> **Task to complete**: Exact duplicates of all the records are needed.

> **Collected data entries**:
══════════════════════════════
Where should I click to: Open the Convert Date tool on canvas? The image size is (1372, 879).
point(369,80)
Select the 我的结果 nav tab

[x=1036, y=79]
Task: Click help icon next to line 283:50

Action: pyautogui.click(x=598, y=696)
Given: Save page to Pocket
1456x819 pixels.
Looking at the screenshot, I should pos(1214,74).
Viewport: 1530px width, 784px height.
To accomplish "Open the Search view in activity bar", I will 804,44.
══════════════════════════════
> **Answer to this task**:
Where should I click to: Open the Convert Date tool on canvas? The image size is (1372, 879).
point(369,80)
Select the 我的结果 nav tab

[x=1036, y=79]
Task: Click help icon next to line 283:50

Action: pyautogui.click(x=598, y=696)
Given: Save page to Pocket
1456x819 pixels.
Looking at the screenshot, I should pos(1214,74).
Viewport: 1530px width, 784px height.
To accomplish "Open the Search view in activity bar", I will 804,44.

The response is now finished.